At a conference last week there was an interesting workshop on attachment theory, presented by Yuval Berger and Lisa Alexander from Vancouver, BC. While I have heard talks on attachment theory before, I thought they presented it in a particularly helpful way (as a lawyer I can get lost in psychological theory pretty quickly).
Basically, as I understand it, the attachments that infants form with their caregivers (mainly their parents) tend to establish patterns for interacting with others that often last our entire lifetimes. In the workshop we discussed three different common attachment patterns – secure, anxious, and avoidant. The person with secure attachments tends to have relationships that are focused on both themselves and the other person. This type of person might say “I’m not happy about X, but I understand why my partner thinks it is a good idea”.
A person with avoidant attachments tends to focus on themselves and avoid conflict with others – they are less comfortable with close relationships and may be perceived as distant and uncaring. On the other hand, the person with anxious attachments tends to focus a great deal on the other person, feeling that others are never as close as the anxious person would like them to be. This type of person has a strong need for intimacy and approval from others to validate themselves and complains when they do not get it. This person may be perceived as needy.

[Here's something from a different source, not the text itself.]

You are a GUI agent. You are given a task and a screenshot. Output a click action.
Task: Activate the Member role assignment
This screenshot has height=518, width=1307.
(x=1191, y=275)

Recognizing these tendencies can help us understand the relationships our divorcing clients are in. For instance, there might be one family dynamic going on if a secure person is married to an avoidant spouse, and a different dynamic if an avoidant person is married to an anxious spouse. Understanding these dynamics can help us work better with the clients. An anxious client may need more reassurance and contact, and an avoidant client may need some space and some coaching to understand the needs of their spouse.